Stored entries:
------------------------------------

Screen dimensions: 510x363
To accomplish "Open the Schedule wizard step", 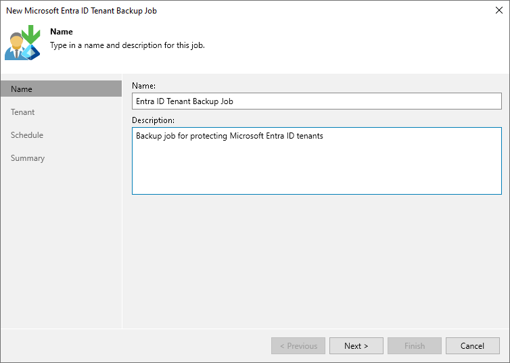I will coord(27,135).
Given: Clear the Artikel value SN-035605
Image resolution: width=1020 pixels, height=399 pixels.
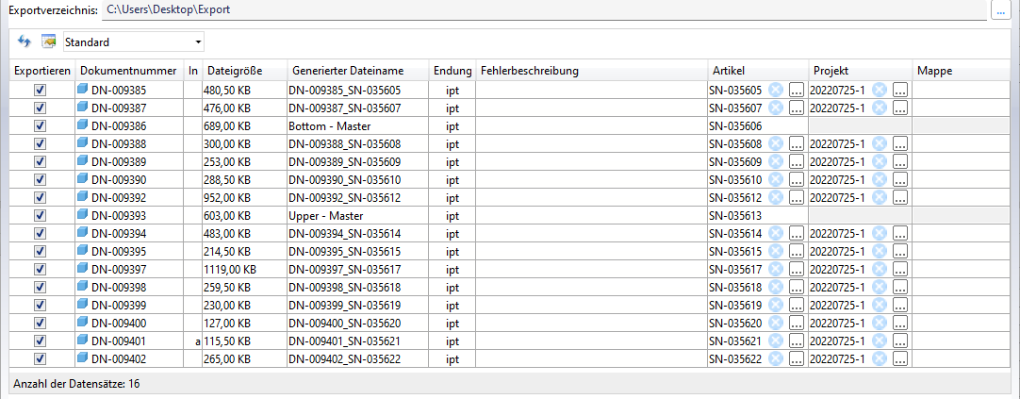Looking at the screenshot, I should pos(776,91).
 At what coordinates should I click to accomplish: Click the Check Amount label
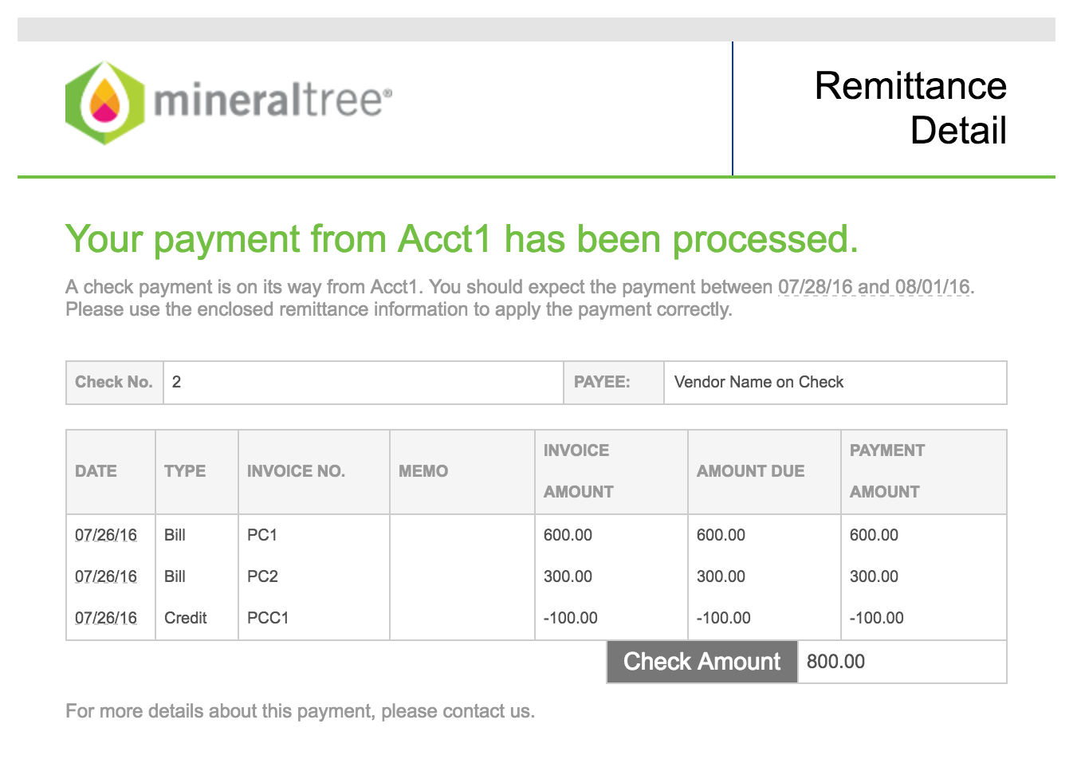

------------------------------------

**TASK STATEMENT:** Could you set down nothing but the lines from the one containing "Image resolution: width=1020" through the last line of the records above, both ends included, exactly as given and free of pictures?

**SOLUTION TO THE PROBLEM:**
Image resolution: width=1020 pixels, height=399 pixels.
Looking at the screenshot, I should pos(776,91).
 At what coordinates should I click to accomplish: Click the Check Amount label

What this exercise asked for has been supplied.